Dist. Atty. Gil Garcetti and Los Angeles City Atty. James Hahn told the gathering that their offices are seeking an injunction to restrict the gang’s activities in a square-mile area of Pico-Union. The proposed injunction would bar the gang members from engaging in a variety of otherwise legal activities, such as standing, sitting, walking, driving, gathering or appearing anywhere in public view together.


Garcetti went out of his way to say the proposed injunction would prohibit such activities involving two or more identified members of the 18th Street Gang. Other court injunctions have prohibited the gathering of three or more gang members.

The proposed Pico-Union injunction also seeks to ban them from:

* Knowingly remaining in the presence of anyone selling, possessing or using any controlled substance or related paraphernalia.

* Possessing or using a pager, beeper, cellular telephone or police scanner in any public place or any place open to public view.

* Blocking the free passage of any person or vehicle on any street, walkway, sidewalk, driveway or alleyway.

* Being present in an uninhabited or abandoned apartment, condominium or building.

In calling the court injunction the most ambitious ever sought against a gang in Southern California, Garcetti said it was a warning to 18th Street Gang members.

“This is only the beginning,” he said. “The injunction is a cooperative effort to end the 18th Street Gang’s reign of terror in Pico-Union, the heart of the gang’s illegal activities.”

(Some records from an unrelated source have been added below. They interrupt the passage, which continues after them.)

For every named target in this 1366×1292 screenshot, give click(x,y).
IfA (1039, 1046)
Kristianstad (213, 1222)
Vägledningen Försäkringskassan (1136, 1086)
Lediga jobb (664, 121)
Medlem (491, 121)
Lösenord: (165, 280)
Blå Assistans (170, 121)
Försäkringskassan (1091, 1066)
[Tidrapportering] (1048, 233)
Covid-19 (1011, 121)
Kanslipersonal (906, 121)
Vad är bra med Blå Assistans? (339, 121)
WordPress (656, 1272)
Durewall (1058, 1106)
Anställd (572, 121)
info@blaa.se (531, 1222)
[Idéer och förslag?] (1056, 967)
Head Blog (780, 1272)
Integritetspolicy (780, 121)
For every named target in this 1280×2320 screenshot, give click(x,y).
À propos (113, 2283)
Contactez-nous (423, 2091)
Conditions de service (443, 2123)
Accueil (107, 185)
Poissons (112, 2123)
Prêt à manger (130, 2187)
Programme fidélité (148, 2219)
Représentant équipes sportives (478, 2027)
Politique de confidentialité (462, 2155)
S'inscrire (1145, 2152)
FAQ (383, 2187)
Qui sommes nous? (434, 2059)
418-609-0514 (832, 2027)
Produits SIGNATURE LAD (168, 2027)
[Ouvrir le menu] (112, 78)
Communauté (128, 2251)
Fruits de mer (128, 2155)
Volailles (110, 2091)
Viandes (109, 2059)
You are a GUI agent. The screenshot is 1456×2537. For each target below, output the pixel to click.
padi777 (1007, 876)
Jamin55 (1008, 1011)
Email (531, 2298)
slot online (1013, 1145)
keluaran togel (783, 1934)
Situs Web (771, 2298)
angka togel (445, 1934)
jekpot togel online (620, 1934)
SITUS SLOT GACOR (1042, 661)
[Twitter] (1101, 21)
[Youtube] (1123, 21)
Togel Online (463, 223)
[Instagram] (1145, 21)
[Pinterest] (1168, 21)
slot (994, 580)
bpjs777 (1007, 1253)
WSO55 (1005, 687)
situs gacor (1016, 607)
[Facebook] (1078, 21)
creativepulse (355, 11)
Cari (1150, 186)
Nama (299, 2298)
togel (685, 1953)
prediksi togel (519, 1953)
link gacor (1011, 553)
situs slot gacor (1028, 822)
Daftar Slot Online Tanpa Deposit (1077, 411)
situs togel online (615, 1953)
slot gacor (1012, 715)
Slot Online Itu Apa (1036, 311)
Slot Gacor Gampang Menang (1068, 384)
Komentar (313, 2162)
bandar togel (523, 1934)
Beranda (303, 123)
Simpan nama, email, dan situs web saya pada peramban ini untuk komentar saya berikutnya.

Interim Los Angeles Police Chief Bayan Lewis said officers have served 36 of the 50 identified gang members with papers about the court action sought.

The complaint seeking the injunction is scheduled to be heard before Los Angeles Superior Court Judge William Beverly Aug. 29.

An estimated 200 18th Street members are said to be within the targeted area, bounded on the north by 9th Street, on the east by the Harbor Freeway, on the south by Washington Boulevard and the Santa Monica Freeway and on the west by Hoover Street.

Injunctions have become the most recent tool to restrict street gang activities in Los Angeles, with one last month aimed at an 18th Street clique in the Jefferson Park section of southwest Los Angeles.

The constitutionality of injunctions was upheld by the state Supreme Court in February.

Nevertheless, some questioned Monday’s announcement.

“The bottom line is that [court injunctions] don’t work,” said Elizabeth Schroeder, associate director of the ACLU of Southern California. She cited an ACLU study in the Blythe Street area of the San Fernando Valley that showed the court action didn’t decrease crime in the targeted area and that crime in surrounding areas went up.

“We still believe it is unconstitutional and the [state] Supreme Court is wrong,” Schroeder said.

Garcetti, reached later, said the ACLU’s conclusions are “simply not accurate. . . . Go into the community where they obtained an injunction and talk to the residents, talk to the police officers, talk to anyone in the area and ask them if things have gotten better.

“I venture to say that you’ll see smiles and great enthusiasm. Crime has virtually disappeared. The injunctions do work.”

Meanwhile, those in Pico-Union interviewed by The Times on Monday said they could care less about constitutionality. They want the 18th Street Gang stopped.

“I don’t care about the courts and things like that,” said one man as he sold paletas--frozen fruit bars--from a pushcart on Pico Boulevard. “I’m tired of them ordering me around, taking money from me. Is it right? Hell no. . . . Tell the police that.”